Whenever a line below mentions the word "section", that line should be copied.

Stored items
# # # #
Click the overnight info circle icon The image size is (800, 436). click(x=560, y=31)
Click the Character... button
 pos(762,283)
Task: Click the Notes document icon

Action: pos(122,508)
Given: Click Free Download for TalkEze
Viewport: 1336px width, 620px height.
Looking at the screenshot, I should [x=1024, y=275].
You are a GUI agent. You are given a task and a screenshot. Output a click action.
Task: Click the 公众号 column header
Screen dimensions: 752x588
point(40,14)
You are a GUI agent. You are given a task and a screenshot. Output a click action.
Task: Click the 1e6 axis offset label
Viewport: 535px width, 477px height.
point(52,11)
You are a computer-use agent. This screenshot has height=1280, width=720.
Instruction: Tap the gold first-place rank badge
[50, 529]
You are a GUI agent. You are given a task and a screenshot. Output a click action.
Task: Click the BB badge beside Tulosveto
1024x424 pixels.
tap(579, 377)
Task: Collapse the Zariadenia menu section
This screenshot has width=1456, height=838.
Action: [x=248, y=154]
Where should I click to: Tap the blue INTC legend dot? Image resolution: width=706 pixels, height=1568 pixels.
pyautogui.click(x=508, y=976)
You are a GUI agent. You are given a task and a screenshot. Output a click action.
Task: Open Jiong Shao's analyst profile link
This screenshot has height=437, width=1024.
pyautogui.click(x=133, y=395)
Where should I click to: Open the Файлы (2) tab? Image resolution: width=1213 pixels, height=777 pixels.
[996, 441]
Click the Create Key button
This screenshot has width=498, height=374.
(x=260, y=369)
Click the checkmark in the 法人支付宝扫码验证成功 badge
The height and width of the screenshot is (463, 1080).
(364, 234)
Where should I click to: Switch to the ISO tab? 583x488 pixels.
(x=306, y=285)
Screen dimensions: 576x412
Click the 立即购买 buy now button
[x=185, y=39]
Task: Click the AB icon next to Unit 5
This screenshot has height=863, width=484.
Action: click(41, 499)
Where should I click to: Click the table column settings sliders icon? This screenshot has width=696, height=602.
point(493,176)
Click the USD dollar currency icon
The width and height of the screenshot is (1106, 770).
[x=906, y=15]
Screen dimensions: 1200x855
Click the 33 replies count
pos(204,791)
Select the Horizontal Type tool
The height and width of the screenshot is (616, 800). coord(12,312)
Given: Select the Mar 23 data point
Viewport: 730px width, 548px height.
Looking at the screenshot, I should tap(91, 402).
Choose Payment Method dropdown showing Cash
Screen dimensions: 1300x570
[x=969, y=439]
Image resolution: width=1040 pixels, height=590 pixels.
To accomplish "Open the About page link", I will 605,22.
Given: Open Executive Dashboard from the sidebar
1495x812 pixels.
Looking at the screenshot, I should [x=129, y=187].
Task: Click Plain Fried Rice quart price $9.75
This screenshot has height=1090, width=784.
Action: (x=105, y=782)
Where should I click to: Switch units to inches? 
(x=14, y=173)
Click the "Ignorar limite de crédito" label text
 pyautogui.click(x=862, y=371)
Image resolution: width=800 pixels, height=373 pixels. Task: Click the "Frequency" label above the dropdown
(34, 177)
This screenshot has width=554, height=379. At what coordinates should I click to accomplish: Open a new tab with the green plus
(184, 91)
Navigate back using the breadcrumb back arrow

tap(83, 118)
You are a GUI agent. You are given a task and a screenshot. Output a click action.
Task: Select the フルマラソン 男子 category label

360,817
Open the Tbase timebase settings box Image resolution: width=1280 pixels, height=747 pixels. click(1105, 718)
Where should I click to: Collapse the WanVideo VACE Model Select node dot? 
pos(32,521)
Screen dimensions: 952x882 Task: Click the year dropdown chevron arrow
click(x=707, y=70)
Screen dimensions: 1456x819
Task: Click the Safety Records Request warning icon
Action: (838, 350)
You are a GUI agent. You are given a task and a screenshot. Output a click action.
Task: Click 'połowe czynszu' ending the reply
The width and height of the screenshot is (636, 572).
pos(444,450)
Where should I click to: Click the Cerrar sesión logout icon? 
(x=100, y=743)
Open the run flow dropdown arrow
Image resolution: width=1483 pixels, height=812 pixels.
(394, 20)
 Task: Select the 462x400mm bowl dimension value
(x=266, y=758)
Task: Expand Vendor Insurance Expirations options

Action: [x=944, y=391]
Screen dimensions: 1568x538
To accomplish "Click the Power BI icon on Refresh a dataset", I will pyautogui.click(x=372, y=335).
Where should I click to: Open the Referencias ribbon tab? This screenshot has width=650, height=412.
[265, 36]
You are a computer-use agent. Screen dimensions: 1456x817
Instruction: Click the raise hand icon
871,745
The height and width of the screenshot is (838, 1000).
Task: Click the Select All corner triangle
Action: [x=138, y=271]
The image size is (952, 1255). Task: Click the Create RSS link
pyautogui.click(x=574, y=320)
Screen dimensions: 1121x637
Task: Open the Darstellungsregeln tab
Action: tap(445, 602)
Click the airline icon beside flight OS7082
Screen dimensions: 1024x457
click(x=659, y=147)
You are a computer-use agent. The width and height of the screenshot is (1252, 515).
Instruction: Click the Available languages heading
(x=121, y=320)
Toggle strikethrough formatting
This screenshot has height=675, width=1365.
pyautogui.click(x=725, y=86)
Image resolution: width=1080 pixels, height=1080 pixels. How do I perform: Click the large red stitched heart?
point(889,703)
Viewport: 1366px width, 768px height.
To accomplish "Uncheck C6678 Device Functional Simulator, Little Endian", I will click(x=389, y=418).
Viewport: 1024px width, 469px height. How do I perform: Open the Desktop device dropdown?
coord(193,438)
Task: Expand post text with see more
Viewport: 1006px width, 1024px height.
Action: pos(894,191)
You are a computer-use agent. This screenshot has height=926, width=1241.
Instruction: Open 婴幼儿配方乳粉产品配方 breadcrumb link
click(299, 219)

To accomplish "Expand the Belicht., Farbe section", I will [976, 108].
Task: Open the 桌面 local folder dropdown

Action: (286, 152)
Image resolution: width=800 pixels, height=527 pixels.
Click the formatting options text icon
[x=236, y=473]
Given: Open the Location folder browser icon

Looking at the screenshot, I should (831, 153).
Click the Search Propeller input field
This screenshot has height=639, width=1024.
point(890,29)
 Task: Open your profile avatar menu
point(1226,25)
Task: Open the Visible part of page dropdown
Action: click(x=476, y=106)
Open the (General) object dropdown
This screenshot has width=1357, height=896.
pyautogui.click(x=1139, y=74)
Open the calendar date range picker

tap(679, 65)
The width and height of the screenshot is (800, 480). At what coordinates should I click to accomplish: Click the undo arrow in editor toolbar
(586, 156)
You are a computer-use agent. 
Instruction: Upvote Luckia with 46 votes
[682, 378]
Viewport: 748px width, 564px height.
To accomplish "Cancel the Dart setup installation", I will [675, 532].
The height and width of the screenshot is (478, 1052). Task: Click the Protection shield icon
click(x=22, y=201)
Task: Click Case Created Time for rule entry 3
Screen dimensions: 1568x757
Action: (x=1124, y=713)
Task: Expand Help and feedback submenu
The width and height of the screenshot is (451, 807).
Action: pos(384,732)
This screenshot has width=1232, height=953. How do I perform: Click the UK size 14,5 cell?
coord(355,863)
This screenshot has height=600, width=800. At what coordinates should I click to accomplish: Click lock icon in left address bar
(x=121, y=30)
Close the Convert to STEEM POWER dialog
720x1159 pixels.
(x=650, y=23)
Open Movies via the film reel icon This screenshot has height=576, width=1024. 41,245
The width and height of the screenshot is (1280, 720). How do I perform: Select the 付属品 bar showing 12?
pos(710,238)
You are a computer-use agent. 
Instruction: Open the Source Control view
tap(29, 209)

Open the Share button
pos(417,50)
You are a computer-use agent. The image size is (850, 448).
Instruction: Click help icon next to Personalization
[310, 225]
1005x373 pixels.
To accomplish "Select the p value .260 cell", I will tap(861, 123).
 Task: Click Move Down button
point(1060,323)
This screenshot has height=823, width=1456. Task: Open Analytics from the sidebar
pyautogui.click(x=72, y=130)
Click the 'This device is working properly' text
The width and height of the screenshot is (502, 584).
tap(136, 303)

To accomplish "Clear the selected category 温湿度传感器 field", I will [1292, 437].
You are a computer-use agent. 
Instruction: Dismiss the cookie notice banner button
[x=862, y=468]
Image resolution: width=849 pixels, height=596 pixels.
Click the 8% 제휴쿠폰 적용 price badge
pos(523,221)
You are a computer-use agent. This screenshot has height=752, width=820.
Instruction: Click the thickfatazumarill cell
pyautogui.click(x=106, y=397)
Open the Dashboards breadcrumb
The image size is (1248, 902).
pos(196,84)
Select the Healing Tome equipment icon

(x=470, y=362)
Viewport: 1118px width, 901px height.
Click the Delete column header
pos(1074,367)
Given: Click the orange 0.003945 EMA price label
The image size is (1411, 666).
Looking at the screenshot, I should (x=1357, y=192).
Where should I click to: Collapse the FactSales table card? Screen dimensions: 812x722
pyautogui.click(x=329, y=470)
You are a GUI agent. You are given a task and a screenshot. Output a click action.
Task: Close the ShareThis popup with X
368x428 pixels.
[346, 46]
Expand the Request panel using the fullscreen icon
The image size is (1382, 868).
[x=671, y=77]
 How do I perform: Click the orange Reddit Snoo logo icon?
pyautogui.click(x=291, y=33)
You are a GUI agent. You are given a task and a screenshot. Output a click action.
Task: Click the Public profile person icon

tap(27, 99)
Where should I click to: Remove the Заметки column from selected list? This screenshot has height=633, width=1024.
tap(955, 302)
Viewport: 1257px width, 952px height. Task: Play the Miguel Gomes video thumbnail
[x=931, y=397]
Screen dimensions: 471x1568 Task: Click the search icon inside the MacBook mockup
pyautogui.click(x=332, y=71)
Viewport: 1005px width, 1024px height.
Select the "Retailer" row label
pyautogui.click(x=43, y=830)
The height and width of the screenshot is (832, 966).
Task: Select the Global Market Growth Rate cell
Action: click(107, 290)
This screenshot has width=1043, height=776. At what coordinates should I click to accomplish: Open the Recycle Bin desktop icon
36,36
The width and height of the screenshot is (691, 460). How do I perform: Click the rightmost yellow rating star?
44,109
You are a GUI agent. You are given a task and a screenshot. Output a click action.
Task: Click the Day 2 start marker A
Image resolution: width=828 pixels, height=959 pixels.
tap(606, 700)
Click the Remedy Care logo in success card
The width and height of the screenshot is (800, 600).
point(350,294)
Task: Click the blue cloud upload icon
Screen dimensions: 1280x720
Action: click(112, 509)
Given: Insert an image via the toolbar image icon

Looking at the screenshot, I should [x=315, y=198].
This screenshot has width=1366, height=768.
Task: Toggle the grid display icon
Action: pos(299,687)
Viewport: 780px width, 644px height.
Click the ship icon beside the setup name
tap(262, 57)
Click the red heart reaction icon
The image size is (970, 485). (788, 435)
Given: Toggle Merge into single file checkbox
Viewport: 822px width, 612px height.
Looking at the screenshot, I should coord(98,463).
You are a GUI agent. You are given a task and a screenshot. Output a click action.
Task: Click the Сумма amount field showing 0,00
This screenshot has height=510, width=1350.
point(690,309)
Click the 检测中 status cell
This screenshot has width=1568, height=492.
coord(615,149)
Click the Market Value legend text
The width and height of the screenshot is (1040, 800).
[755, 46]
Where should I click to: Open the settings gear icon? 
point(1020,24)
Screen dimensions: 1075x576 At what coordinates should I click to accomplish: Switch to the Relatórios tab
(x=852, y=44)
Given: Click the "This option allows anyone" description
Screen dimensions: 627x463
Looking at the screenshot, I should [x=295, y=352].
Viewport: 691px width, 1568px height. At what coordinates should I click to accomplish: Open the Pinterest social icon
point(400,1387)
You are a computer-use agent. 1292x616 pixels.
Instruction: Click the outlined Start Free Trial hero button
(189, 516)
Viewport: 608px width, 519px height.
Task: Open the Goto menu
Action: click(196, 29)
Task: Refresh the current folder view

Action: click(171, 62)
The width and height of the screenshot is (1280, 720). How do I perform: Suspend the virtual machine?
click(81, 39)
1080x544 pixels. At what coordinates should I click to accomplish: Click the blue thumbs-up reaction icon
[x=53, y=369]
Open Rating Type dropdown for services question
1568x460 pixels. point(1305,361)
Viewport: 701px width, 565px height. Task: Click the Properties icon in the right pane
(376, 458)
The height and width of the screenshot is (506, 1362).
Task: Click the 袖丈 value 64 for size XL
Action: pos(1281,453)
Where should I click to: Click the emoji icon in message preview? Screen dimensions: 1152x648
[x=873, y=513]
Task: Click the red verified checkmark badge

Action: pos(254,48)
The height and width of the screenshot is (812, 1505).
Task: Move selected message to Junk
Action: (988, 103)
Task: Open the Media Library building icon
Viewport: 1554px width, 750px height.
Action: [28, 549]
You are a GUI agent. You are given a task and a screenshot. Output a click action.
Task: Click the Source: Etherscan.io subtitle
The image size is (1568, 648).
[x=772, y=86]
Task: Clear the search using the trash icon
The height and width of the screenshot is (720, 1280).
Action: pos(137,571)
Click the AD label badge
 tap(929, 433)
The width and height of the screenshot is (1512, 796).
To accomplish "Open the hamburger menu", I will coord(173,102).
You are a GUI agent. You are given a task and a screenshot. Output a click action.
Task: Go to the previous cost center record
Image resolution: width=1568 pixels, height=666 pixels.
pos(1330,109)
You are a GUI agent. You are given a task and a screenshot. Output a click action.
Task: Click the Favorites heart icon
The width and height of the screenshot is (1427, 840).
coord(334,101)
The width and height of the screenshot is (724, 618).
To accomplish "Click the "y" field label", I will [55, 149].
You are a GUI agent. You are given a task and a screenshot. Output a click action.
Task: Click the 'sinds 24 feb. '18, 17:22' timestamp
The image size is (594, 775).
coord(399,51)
# # # #
◆ **FINISHED EXERCISE**
Task: Collapse the Zariadenia menu section
To accomplish "Expand the Belicht., Farbe section", I will [976, 108].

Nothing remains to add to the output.